* **Exercise requirements**
Retype the listing below line for line, but only from the line with "Open the shopping cart in the top navigation" down to the line with "Task: Open Chrome three-dot menu", inclusive. Pictures stay out.

* **Records for this exercise**
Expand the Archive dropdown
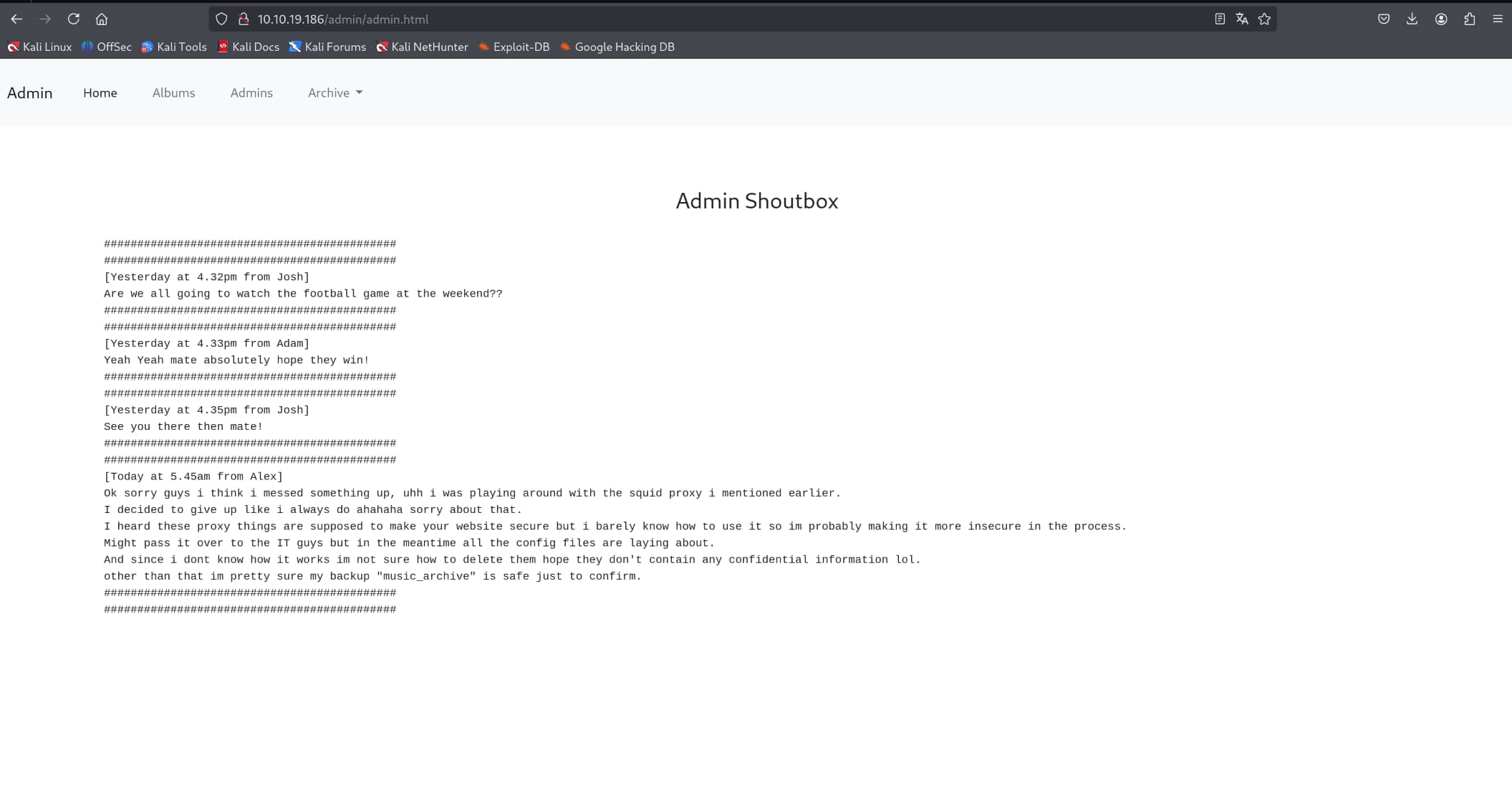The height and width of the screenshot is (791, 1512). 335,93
* * *
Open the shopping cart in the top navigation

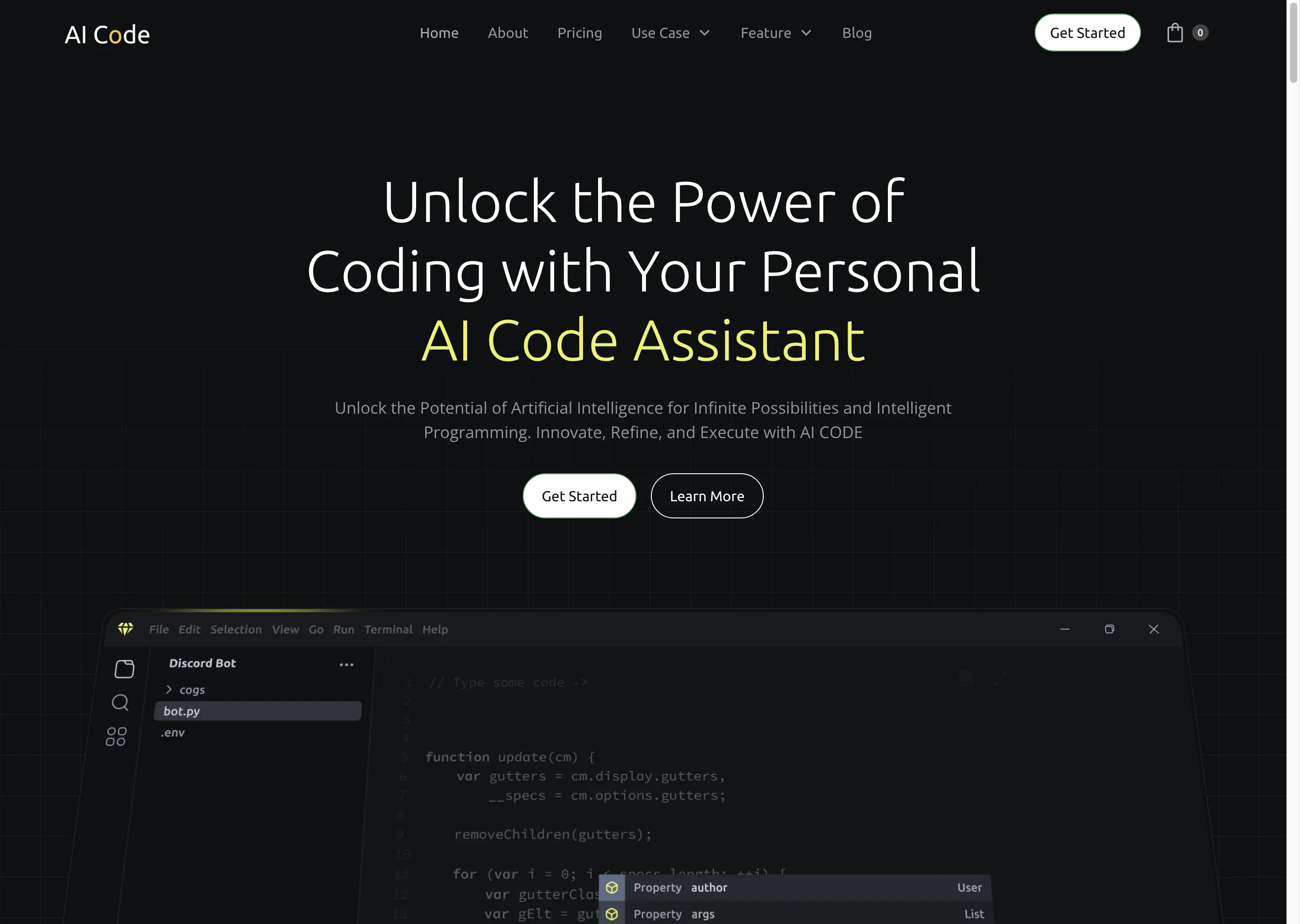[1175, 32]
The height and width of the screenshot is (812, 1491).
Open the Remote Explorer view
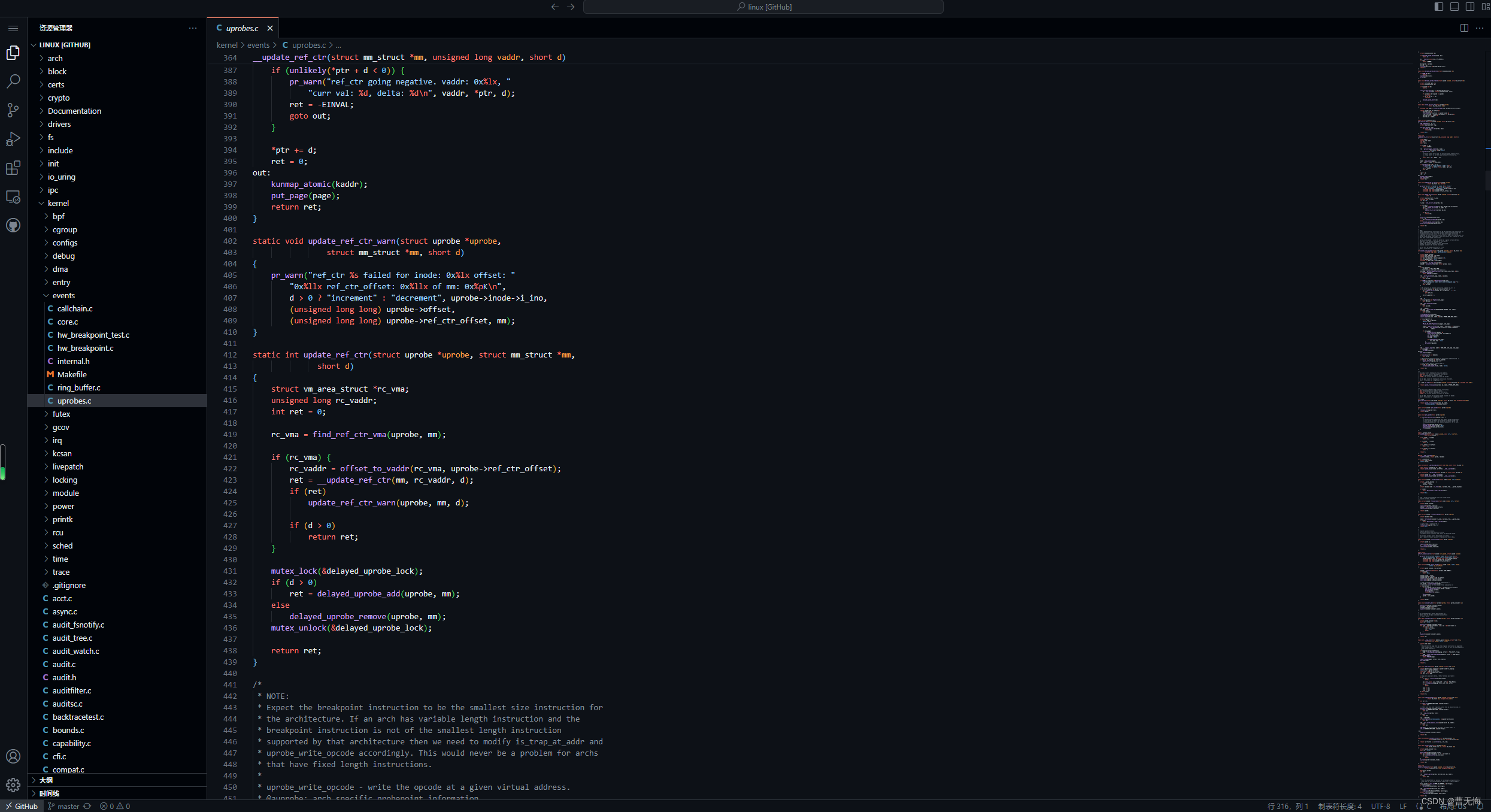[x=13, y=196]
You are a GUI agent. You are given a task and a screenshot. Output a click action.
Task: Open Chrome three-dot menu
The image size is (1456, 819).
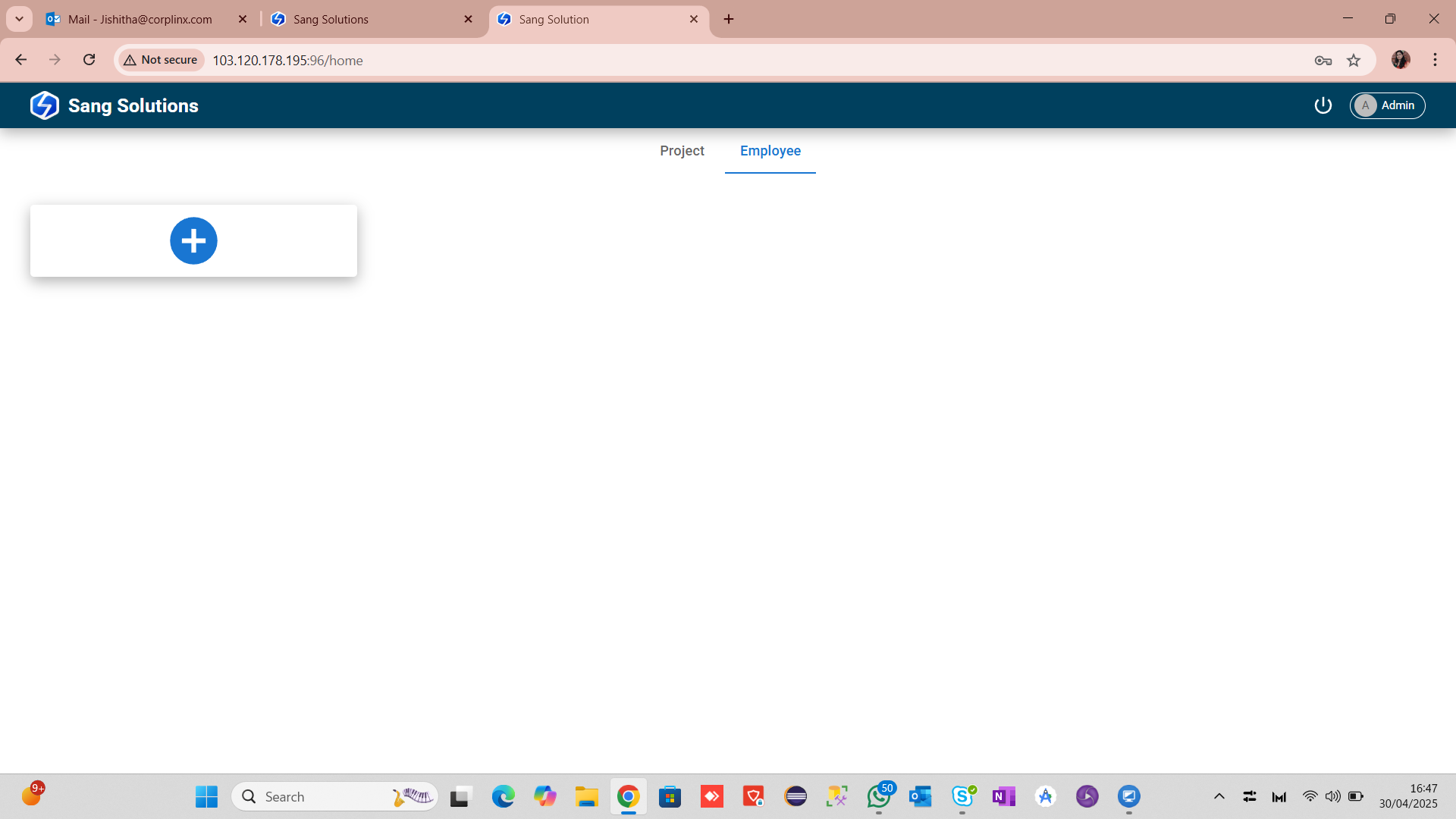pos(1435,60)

* **Solution below**
Open the shopping cart in the top navigation

[1175, 32]
The height and width of the screenshot is (812, 1491).
Open the Remote Explorer view
[x=13, y=196]
You are a GUI agent. You are given a task and a screenshot. Output a click action.
Task: Open Chrome three-dot menu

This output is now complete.